* **TO DO**:
Revise the lines below by replacing every occurrence of "How do I perform" with "How can I do", leaving everything else unchanged.

● ● ● ● ●

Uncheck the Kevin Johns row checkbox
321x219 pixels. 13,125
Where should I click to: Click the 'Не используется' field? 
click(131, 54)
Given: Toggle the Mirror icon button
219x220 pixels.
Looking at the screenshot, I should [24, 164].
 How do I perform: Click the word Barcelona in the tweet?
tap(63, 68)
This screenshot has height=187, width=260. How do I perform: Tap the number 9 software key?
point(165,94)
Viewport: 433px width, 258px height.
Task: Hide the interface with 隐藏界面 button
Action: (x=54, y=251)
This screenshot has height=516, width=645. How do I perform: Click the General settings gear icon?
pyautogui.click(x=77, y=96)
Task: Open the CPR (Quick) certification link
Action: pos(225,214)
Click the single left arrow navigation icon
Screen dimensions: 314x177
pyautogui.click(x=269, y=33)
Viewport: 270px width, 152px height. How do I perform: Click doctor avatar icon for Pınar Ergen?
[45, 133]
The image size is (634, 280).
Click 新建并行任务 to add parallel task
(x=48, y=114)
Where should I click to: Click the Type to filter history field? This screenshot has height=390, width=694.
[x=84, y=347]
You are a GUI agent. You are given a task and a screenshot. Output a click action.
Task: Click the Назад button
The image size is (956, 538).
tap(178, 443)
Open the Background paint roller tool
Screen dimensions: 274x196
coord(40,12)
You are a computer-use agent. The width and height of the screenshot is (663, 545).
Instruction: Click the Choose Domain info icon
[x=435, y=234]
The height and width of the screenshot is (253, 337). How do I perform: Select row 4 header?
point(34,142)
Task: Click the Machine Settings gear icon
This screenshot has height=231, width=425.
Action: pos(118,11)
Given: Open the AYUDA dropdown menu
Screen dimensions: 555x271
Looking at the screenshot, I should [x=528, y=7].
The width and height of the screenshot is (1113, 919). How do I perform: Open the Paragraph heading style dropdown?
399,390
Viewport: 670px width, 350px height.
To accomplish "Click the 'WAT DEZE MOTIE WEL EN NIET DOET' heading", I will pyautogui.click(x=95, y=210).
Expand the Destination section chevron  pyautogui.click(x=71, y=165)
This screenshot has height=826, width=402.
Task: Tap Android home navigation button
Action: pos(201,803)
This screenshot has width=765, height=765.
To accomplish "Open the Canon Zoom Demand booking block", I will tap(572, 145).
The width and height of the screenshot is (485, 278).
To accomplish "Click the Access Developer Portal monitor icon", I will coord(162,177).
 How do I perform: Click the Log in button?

● ● ● ● ●

* **EXERCISE RESPONSE**:
Uncheck the Kevin Johns row checkbox
321x219 pixels. 13,125
Where should I click to: Click the 'Не используется' field? 
click(131, 54)
Given: Toggle the Mirror icon button
219x220 pixels.
Looking at the screenshot, I should [24, 164].
 How can I do: Click the word Barcelona in the tweet?
tap(63, 68)
This screenshot has height=187, width=260. How can I do: Tap the number 9 software key?
point(165,94)
Viewport: 433px width, 258px height.
Task: Hide the interface with 隐藏界面 button
Action: (x=54, y=251)
This screenshot has height=516, width=645. How can I do: Click the General settings gear icon?
pyautogui.click(x=77, y=96)
Task: Open the CPR (Quick) certification link
Action: pos(225,214)
Click the single left arrow navigation icon
Screen dimensions: 314x177
pyautogui.click(x=269, y=33)
Viewport: 270px width, 152px height. How can I do: Click doctor avatar icon for Pınar Ergen?
[45, 133]
The image size is (634, 280).
Click 新建并行任务 to add parallel task
(x=48, y=114)
Where should I click to: Click the Type to filter history field? This screenshot has height=390, width=694.
[x=84, y=347]
You are a GUI agent. You are given a task and a screenshot. Output a click action.
Task: Click the Назад button
The image size is (956, 538).
tap(178, 443)
Open the Background paint roller tool
Screen dimensions: 274x196
coord(40,12)
You are a computer-use agent. The width and height of the screenshot is (663, 545).
Instruction: Click the Choose Domain info icon
[x=435, y=234]
The height and width of the screenshot is (253, 337). How can I do: Select row 4 header?
point(34,142)
Task: Click the Machine Settings gear icon
This screenshot has height=231, width=425.
Action: pos(118,11)
Given: Open the AYUDA dropdown menu
Screen dimensions: 555x271
Looking at the screenshot, I should [x=528, y=7].
The width and height of the screenshot is (1113, 919). How can I do: Open the Paragraph heading style dropdown?
399,390
Viewport: 670px width, 350px height.
To accomplish "Click the 'WAT DEZE MOTIE WEL EN NIET DOET' heading", I will pyautogui.click(x=95, y=210).
Expand the Destination section chevron  pyautogui.click(x=71, y=165)
This screenshot has height=826, width=402.
Task: Tap Android home navigation button
Action: pos(201,803)
This screenshot has width=765, height=765.
To accomplish "Open the Canon Zoom Demand booking block", I will tap(572, 145).
The width and height of the screenshot is (485, 278).
To accomplish "Click the Access Developer Portal monitor icon", I will coord(162,177).
 How can I do: Click the Log in button?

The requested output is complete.